Constatação foi feita em ensaio clínico com 465 pacientes atendidos em 28 hospitais de seis países, inclusive o Brasil
O anticoagulante heparina reduz em 78% o risco de morrer por complicações da Covid-19, se administrado em dose terapêutica assim que o paciente chega ao hospital com sinais de insuficiência respiratória.
Atualmente, a Organização Mundial de Saúde (OMS) recomenda para esses casos apenas uma dose profilática do medicamento (indicado para prevenir trombose), e foi constatado que essa única dose é quatro vezes menor que a dose terapêutica e não mostrou benefícios no ensaio clínico. A pesquisa envolveu 465 pacientes atendidos em 28 hospitais de seis países, entre eles o Brasil.
Elnara Negri, coautora do artigo e integrante das equipes do Hospital das Clínicas da Faculdade de Medicina da Universidade de São Paulo (FM-USP) e do Hospital Sírio-Libanês, disse que os procedimentos devem mudar. “A gente acredita que esses resultados devem mudar a prática clínica”, disse a pesquisadora.

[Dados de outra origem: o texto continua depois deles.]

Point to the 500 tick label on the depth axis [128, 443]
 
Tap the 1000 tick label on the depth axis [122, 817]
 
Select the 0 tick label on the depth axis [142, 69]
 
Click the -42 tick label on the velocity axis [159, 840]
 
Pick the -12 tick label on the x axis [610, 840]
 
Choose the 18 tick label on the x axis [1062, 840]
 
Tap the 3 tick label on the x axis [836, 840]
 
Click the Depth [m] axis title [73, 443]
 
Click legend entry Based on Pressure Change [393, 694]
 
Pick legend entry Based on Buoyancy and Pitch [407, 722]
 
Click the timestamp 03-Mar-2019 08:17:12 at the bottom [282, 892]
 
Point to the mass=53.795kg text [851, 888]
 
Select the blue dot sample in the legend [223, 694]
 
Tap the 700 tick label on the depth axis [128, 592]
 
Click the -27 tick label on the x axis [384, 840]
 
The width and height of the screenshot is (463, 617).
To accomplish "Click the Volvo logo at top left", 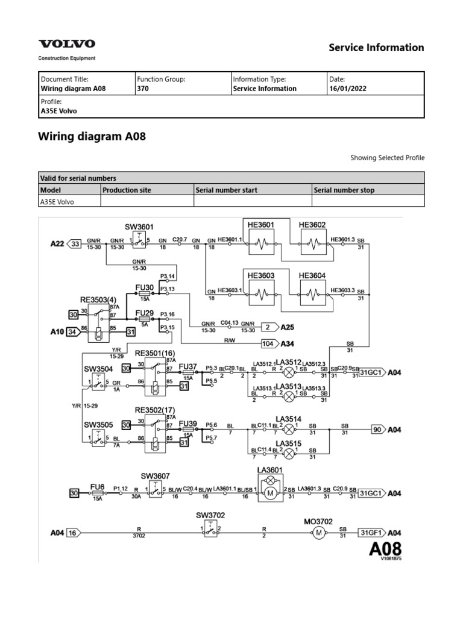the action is click(66, 44).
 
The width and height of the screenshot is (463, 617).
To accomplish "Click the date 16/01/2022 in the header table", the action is click(347, 89).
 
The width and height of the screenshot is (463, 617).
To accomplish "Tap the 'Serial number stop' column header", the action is click(344, 190).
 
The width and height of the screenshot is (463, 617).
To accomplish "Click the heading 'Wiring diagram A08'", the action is click(92, 137).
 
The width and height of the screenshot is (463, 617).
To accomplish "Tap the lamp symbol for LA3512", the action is click(289, 372).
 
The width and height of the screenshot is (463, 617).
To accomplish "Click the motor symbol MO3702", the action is click(317, 533).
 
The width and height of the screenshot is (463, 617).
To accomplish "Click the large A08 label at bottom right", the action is click(384, 549).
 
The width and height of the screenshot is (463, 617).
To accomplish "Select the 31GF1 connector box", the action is click(370, 533).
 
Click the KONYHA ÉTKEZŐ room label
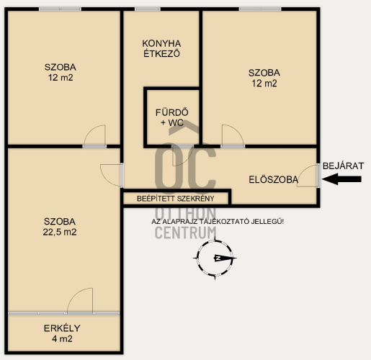161,48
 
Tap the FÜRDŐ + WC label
172,117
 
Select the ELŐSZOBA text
274,179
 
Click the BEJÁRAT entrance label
343,166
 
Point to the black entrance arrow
341,179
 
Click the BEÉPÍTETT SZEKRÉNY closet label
176,199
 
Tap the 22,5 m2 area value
60,232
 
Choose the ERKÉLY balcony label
62,328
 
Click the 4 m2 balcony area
62,339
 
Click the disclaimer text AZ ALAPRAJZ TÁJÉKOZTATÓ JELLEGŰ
218,222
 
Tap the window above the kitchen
148,9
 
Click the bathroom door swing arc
186,161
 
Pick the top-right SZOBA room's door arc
238,131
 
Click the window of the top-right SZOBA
260,9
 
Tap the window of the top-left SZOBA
60,9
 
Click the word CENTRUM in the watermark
186,233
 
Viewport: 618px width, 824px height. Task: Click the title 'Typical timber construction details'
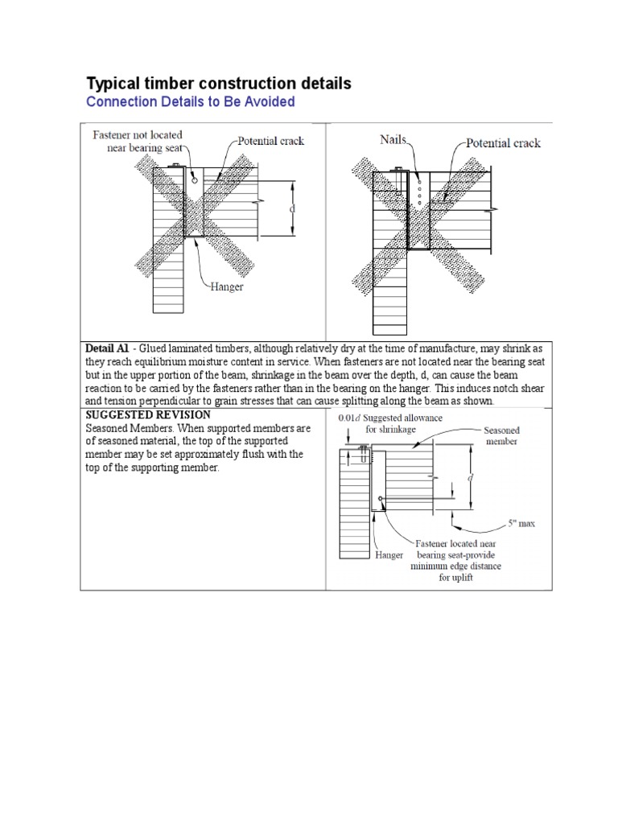click(218, 84)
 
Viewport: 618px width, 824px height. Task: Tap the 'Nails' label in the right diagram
click(393, 140)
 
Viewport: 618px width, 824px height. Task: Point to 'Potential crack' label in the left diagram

Ela destaca ainda que a recomendação não vale para todo mundo que for diagnosticado com a doença. “O tratamento é indicado apenas para quem for internado e somente sob supervisão médica. Se uma pessoa tomar anticoagulante sem necessidade ou orientação pode sangrar até morrer”, advertiu.
A pesquisa
Participaram do ensaio clínico pacientes de ambos os sexos, com idade média de 60 anos, que deram entrada no hospital com saturação de oxigênio igual ou inferior a 93%. O objetivo foi avaliar o efeito da heparina sobre vários possíveis desfechos da infecção pelo Sars-Cov-2.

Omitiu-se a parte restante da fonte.